Back in the castle, Anjine canceled her obligations for that day and the next in order to be with her devastated friend. She could not make Mateo feel happy or at peace, but she could make him feel welcome. Enifir had already opened and aired out his old rooms, adding fresh bedding, a washbasin, a pitcher of water.
Outside the castle, in the bustling Military District, the Tierran army prepared to depart for Ishalem. Per her orders, the first wave of footsoldiers, cavalry, and a supply train would march out the following morning, while other soldiers continued to arrive from the other reaches. As each group gathered in Calay over the next two months, they would be dispatched to reinforce the troops laying siege to the Ishalem wall, and the constantly swelling Tierran presence would make the Uraban enemy nervous.
The queen trusted her subcommanders to know their business; she didn’t have to mother them. She did need to be with Mateo. She had willingly accepted her role as leader of the land; she had sacrificed her life, love, and happiness for Tierra, but she needed to do this for herself and for her dearest friend. Just for a little while, she would bar the door and keep the rest of the kingdom outside. For Mateo’s sake. The heavy responsibility of the crown had enslaved her for too long.
Anjine sat beside him on the bed in his childhood room, offering her support and her love. His bleak expression tore at her heart. He looked like an empty husk of a man, a hollow sculpture of a handsome military commander who had lost his reasons to be a hero. She longed to heal his heart and give him strength, but she didn’t know how. This was something she could neither command nor delegate.

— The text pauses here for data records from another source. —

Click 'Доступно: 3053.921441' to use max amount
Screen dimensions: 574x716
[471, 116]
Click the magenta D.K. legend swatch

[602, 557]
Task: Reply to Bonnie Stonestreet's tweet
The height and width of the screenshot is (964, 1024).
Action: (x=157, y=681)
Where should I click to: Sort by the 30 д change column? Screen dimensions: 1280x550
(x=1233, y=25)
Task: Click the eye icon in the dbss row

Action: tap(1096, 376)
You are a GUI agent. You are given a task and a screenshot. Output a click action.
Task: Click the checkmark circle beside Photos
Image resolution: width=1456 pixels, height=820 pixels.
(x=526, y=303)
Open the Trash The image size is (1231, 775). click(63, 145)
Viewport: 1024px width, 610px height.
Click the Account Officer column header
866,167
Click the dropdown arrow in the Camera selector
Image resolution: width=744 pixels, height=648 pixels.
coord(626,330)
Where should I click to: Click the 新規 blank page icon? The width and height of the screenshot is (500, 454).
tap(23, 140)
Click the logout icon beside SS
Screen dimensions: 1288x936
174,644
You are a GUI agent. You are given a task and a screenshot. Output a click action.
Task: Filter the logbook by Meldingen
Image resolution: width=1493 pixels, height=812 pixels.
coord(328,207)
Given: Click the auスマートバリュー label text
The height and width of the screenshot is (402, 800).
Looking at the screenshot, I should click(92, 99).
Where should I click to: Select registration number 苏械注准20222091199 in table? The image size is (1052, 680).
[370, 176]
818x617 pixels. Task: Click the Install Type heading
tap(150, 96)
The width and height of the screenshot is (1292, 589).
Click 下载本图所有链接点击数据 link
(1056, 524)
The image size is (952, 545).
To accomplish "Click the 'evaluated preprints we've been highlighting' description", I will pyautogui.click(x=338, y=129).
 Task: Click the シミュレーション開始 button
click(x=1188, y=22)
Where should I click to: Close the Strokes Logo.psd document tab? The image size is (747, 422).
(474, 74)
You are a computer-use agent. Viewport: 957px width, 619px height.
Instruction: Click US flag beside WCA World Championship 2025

“I need you, Mateo,” she whispered, “and you need me. No one is closer to me than you are.” She stopped herself from saying more. Over the years, Mateo had pursued other girlfriends because he felt he was supposed to, and Anjine had consented to marry Jenirod because it was her duty. Shortly after her own announcement, he had impulsively married Vicka Sonnen, as if he’d finally given up on Anjine. The two of them had denied each other so much for so long because of their respective roles. She squeezed his hand. “During all the battles and setbacks, tragedy after tragedy, you’ve always been there for me.”
“I’ve been there for Tierra,” Mateo said, but it sounded false. He drew a deep breath. “But mainly for you. You can always count on me.”
Anjine looked around the room, the whitewashed stone walls, the wooden furniture, faded woolen blankets, and now-empty shelves that had held his keepsakes as a young man. The place was so familiar, because she and Mateo had spent much of their childhood here, playing games and pretending to be different people.
The future they had imagined in their youthful optimism and naiveté was not at all how their lives had turned out—Tycho and Tolli growing old together in a comfortable cottage somewhere in the woods. Even as children they both knew that would never happen, because Mateo was merely the son of a guard captain and she was a princess.
“I miss Vicka.” His voice was small, and he seemed to tear the words out of himself. He sounded even more sorrowful when he added, “She was the first woman I could show my love to, but I don’t think I ever really knew her. I never got the chance.”
Anjine put her arm around his shoulder, and he put up no resistance as she drew him close. As the queen of Tierra, she was destined to have a marriage of politics, of convenience, of duty; she had never expected to love the man she ultimately chose as her husband. Her own voice was distant in her ears. “I don’t think I have any love left inside me, after…after what happened to Tomas. Those damned Urecari! I have to be heartless, or I can’t bear to do what I have to,” she said. “I’m not just a woman—I’m the queen. The obligations of ruling Tierra make me wall myself off.” She had personally given the order to behead a thousand Urecari prisoners, and Mateo had been forced to carry out that deed. Out of loyalty. Anjine bore the guilt of the decision, but he had the memory of actually doing it.
He raised his head and met her eyes. “Oh, you still have love within you, Anjine. I see it every time I look at your face, but you try to hide it from everyone else.”
Mateo leaned toward her, but Anjine pulled back. “Sen Leo tells me that the Saedran prophecies are warning of the end of the world. Love is a weakness I can’t afford to show. Romance is for swooning schoolgirls and handmaidens.”
“Oh, Anjine—I know better than that. If the times are so terrible, then love is more important than ever.” As if heaving himself out of a deep chasm, tearing loose from his fear and guilt, he turned and kissed her. He was shaking.
Anjine kissed him back, closing her eyes to shut out everything but the smell of him, the touch of him.
And then neither of them could stop.